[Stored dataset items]
##############################
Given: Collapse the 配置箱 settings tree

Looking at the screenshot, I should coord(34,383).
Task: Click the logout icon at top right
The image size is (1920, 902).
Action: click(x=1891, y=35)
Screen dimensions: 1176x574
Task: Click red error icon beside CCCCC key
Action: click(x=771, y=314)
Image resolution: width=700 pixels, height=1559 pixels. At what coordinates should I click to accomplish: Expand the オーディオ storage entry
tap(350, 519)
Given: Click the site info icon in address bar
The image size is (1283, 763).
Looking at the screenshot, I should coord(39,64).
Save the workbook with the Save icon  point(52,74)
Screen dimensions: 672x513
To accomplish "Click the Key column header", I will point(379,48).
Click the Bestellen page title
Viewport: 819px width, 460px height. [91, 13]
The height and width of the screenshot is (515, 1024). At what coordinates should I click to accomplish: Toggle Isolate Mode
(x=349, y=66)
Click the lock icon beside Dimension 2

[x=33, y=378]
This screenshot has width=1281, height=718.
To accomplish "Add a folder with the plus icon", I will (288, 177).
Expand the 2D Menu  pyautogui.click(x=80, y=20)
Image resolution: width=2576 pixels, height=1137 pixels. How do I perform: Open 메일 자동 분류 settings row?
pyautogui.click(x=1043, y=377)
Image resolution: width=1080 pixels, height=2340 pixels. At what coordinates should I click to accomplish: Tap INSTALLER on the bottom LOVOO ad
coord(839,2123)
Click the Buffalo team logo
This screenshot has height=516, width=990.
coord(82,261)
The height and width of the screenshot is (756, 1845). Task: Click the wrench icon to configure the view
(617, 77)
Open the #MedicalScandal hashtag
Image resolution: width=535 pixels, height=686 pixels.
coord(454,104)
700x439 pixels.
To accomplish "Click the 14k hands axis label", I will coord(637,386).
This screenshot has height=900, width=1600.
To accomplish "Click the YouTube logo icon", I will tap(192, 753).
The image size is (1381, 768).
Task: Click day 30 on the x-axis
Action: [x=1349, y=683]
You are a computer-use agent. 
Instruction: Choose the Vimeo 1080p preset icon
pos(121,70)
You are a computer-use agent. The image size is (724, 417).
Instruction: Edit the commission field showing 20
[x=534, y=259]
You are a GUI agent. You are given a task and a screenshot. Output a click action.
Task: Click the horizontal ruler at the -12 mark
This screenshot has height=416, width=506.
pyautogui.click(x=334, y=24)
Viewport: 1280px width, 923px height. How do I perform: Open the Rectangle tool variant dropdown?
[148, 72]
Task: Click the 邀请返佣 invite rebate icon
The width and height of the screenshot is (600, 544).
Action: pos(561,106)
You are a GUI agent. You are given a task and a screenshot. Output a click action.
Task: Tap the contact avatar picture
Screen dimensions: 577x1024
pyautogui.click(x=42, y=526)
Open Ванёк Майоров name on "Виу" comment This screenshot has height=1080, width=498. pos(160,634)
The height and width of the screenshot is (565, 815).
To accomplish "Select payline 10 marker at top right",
##############################
- [What is expected] Please copy out each line in the entries that mentions the string "agent".

- [Answer to this exercise]
You are a computer-use agent. 
You are a computer-use agent. The image size is (724, 417).
You are a GUI agent. You are given a task and a screenshot. Output a click action.
You are a GUI agent. You are given a task and a screenshot. Output a click action.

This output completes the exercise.